И вот они предо мной пачками — крылатые и бескрылые посланцы дружбы, письма, телеграммы, — близкий и далекий мир, — мог ли я предполагать, что встречу столь живые, столь сочувственные отклики или хотя бы мимолетное участие. Знаю, что и это привилегия больного — вызывать незаслуженную симпатию. Но какое же я испытал смятение и как сладостно кружилась голова, когда, можно сказать, живой и здоровый, я вкусил ту симпатию, которая когда-нибудь…

При всей необходимой дистанции в отношении собственных согревающих душу переживаний, а также презрев кокетничание подобающей скромностью и лишь во имя того, что превращает мой частный случай в нечто общее, я не могу обойти вниманием особое качество этого участия.
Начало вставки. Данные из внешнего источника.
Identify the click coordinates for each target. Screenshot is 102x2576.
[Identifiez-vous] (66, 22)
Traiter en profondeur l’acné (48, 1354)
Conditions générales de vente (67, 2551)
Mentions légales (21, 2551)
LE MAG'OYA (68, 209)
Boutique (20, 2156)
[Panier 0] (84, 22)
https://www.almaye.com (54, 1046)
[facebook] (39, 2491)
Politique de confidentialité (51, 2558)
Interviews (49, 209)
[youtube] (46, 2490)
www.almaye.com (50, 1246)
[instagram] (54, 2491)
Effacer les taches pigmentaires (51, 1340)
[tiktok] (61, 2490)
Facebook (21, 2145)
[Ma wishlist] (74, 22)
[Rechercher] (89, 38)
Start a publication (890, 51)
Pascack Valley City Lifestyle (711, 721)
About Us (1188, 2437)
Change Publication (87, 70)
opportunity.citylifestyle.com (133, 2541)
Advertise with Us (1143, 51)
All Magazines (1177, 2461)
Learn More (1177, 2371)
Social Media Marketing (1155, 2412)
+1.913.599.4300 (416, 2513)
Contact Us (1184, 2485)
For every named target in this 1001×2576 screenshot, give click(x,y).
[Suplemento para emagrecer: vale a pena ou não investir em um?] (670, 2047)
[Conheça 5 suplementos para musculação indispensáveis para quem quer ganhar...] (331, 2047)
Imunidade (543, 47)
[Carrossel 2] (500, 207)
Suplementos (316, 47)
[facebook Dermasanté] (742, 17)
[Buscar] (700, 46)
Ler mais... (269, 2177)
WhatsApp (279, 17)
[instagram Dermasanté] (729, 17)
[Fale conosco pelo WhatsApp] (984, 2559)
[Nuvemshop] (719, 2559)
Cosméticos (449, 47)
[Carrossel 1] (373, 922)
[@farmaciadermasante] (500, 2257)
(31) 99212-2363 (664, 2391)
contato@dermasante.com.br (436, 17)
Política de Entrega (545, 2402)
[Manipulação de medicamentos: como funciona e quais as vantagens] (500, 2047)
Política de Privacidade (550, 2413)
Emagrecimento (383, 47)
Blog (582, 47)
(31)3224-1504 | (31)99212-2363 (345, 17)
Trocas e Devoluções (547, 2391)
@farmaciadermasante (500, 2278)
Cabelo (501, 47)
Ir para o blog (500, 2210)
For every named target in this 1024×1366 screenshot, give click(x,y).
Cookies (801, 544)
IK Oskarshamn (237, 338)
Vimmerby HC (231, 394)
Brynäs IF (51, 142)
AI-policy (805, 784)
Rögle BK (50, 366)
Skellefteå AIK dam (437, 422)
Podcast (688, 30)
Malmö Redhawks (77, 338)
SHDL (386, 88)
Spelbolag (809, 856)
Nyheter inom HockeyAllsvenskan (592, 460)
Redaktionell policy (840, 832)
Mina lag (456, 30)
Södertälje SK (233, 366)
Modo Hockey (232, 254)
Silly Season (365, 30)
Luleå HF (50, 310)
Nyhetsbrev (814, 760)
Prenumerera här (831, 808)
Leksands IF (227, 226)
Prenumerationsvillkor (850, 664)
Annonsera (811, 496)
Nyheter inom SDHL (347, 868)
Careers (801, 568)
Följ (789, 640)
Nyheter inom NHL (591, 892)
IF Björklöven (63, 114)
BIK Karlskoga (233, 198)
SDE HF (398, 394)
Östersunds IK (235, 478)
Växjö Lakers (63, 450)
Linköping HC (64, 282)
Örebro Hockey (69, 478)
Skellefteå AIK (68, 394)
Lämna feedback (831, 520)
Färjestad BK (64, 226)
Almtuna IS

Каждому ясно, что сюда еще примешивается рассчитанное на некий лечебный эффект чудодейственное влияние, когда нашему тщеславию намеренно льстят, не вызывая при этом недоверия и не оскорбляя нашего вкуса. Это стимулирует, повышает жизненный импульс, отрадно слышать, что ты что-то значишь для окружающих; приятно, когда тебя укрепляют в вере: жизнь прожита недаром…

Итак, с некоторыми оговорками: то, что я пережил в этом смысле целительного и укрепляющего, было, очевидно, если не типично, то все же симптоматично для нашей действительности, устремленной к социализму, а именно, ее отношение к работающему в сфере духа. Я уже не останавливаюсь на приветствиях старых товарищей и изъявлениях любви из мест, откуда исходят корни моего бытия…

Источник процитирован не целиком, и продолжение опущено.